Complete Step by Step Answer:
In the Australian and New Zealand setting, shearing includes a yearly marshal of sheep to be shorn, and the shearing shed and shearers' quarters are a significant piece of the station. A station for the most part likewise incorporates an estate, adjoining sheds, windmills, dams, storehouses and as a rule a runway accessible for use by the Royal Flying Doctor Service and other light airplanes. Generally, an outstation was an auxiliary residence or another dwelling on Australian sheep or steers stations that was over a day's return travel from the fundamental homestead. Although the term later came to be all the more usually used to portray a particular sort of Aboriginal settlement, otherwise called a country network, it is as yet utilized on huge cows and sheep stations today, for instance, Rawlinna sheep station.
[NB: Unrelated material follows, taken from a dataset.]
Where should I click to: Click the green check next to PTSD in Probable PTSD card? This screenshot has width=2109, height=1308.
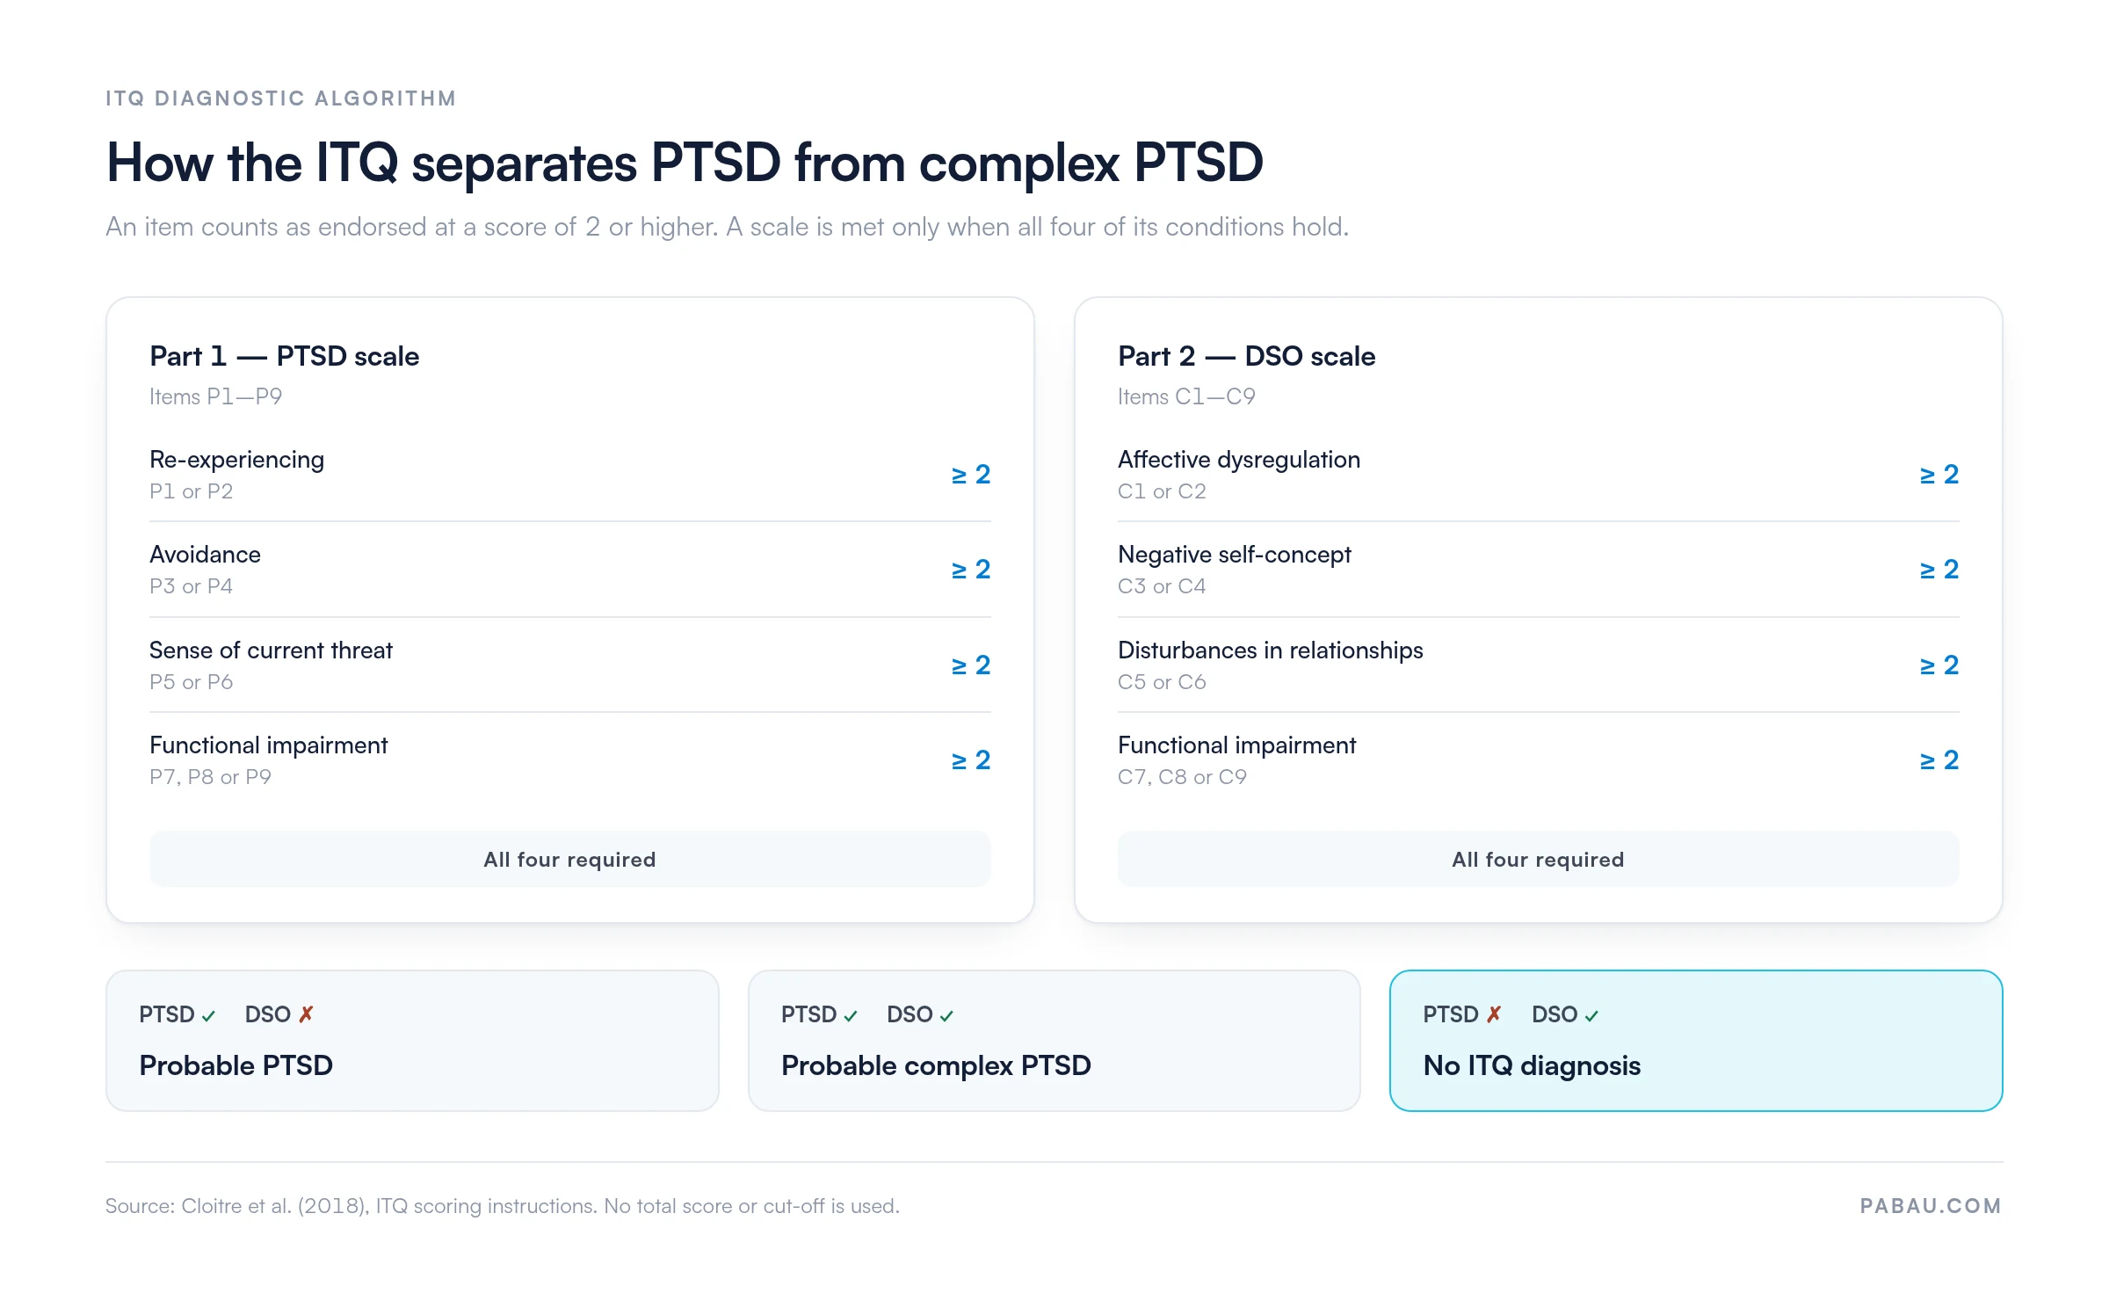208,1016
Sheep stations began in the year 1788. In the Australian and New Zealand setting, shearing includes a yearly assembly of sheep to be shorn, and the shearing shed and shearers' quarters are a significant piece of the station. A station typically additionally incorporates an estate, neighboring sheds, windmills, dams, storehouses, and as a rule a runway accessible for use by the Royal Flying Doctor Service and other light airplanes.

Thus, option (B) is correct.

Note: Sheep stations and sheep farming started in Australia once Brits began transferring sheep up in 1788 at the state capital Cove. In Australia, the proprietor of a sheep station can be known as a pastoralist, grazier, or once, a vagrant, as in "Waltzing Matilda".